The researchers defined food security in three categories (1) if the individuals were able to afford regular nutritious meals, (2) low food insecurity if they modified food quality, variety, or desire to satisfy hunger, and (3) very low food security if they reduced their food intake or quality to the point of having physiological hunger. One-third (33.7%; n=422) were found to have food insecurity; 18,5% (n=231) had low food security; and 15.3% (n=191) had very low food security.  Compared with persons who had healthy weights, those deemed to have low food security were 2.5 times more likely to have BED. The same pattern was associated with an increased likelihood of being obese. Other researchers, such as Tomoko Udo, PhD, of the School of Public Health at SUNY University at Albany, NY, have noted that the dietary restraint model of binge eating suggests that when a person engages in dietary restriction as a way to control calories or due to lack of access to food, he or she is more likely to engage in binge eating due to deprivation.
Dr.
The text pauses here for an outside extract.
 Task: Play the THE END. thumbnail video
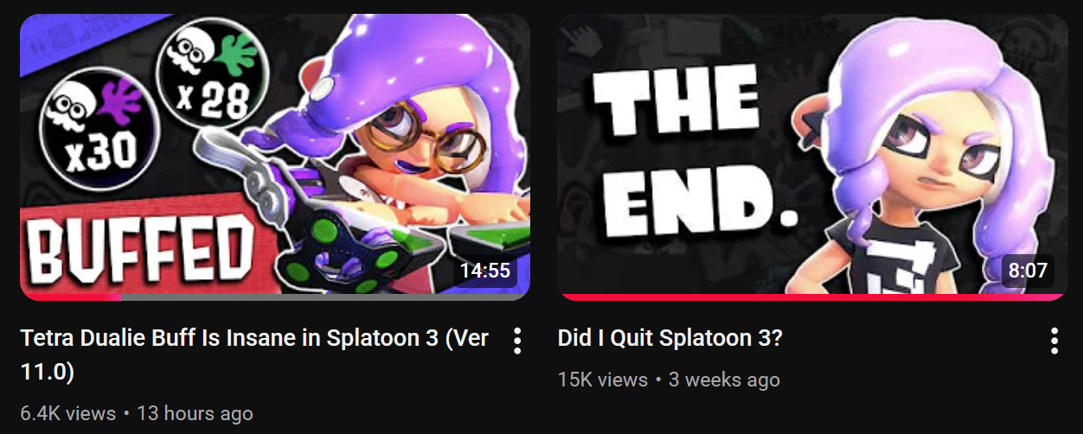point(813,156)
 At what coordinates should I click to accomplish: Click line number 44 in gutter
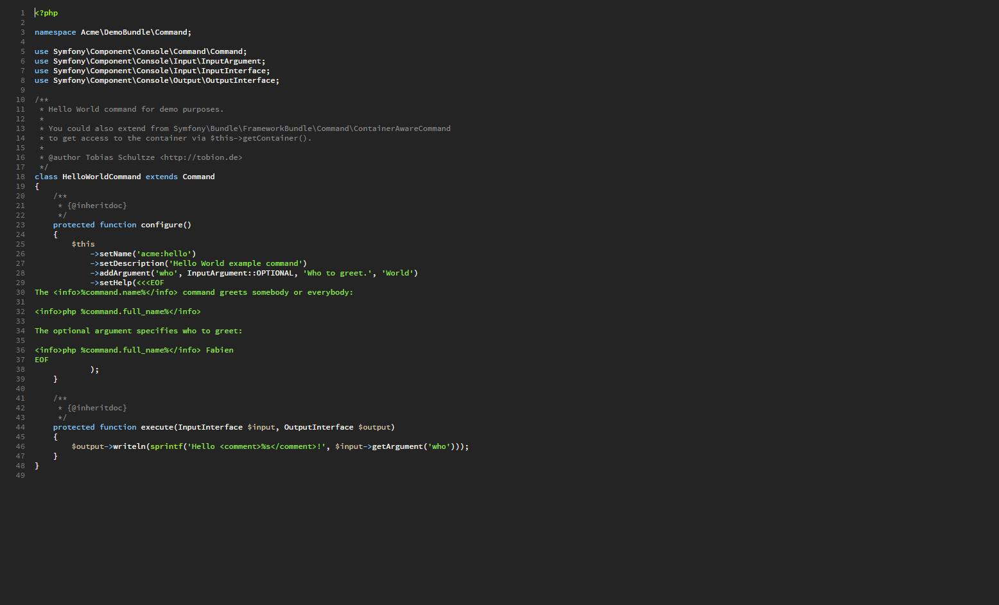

Lydecker noted that clinician s traditionally associate self-imposed dieting, seen as skipping meals or cutting back on calories to lose weight, as one of the causes of binge eating. However, she added, externally imposed restrictions on food, skipping meals or cutting back on intake because food isn’t available is also related to binge eating.  “Food insecurity could be a factor making it more difficult for patients to get better if they cannot address it. By addressing it, clinicians and patients with BED can collaborate more effectively to treating binge eating,” she said.